The Camp Verde Town Council is expected to approve a local transportation study next month that’s been two years in the making.

The $124,000 study was carried out by Jacobs Engineering, a firm that considered public input as well as research with other local groups, including Yavapai County and the Yavapai-Apache Nation.

The consultants used the information to come up with several suggestions for improving transportation in and around Camp Verde for both the short- and long-term, including automobile, bike and pedestrian traffic.

Camp Verde shouldered 20 percent of the cost of the study; the Arizona Department of Transportation paid for the rest.

The plan is to use the data as a blueprint of sorts when making future decisions about road projects, said Vamshi Yeselty with Jacobs Engineering.

“It helps to be more proactive in identifying potential problems,” Yeselty said.

Some of the firm’s suggestions have been on local wish lists for years, notably the need for widening State Route 260. The plan also takes into account a possible future expansion of Interstate 17 to six lanes through the area. Yeselty said there is also a need for more emergency access roads to keep local traffic moving in case there are problems with State Route 260 or I-17.

The study takes a look at the possibility of widening Montezuma Castle Highway and connecting Cherry Road with Reservation Loop Road.

Mayor Bob Burnside noted the maps the consultants were working with don’t show the new alignment of Cherry Road and State Route 260 by the recently installed traffic light near the Yavapai County Justice Center.
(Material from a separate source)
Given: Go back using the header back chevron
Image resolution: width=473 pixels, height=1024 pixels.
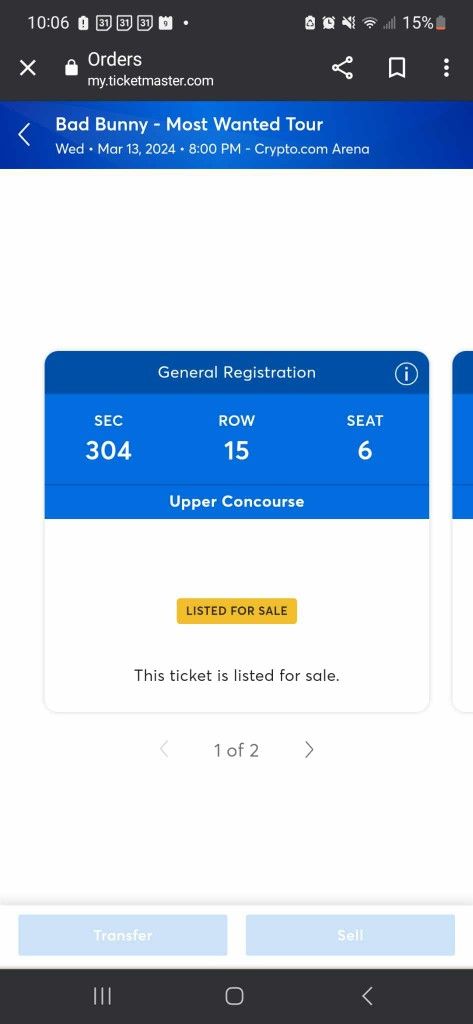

While the old maps don’t significantly change the consulting firm’s suggestions, Burnside said he wished newer maps could have been used considering what the study cost taxpayers.

The town has also discussed giving the Yavapai-Apache Nation control of parts of Old Highway 279; town engineer Ron Long said that plan was moving slowly due to legal issues surrounding these types of transfers.
“We’re still making progress,” Long said.

The council is currently reviewing the study and is tentatively scheduled to vote on it at the Wednesday, Oct. 7, meeting.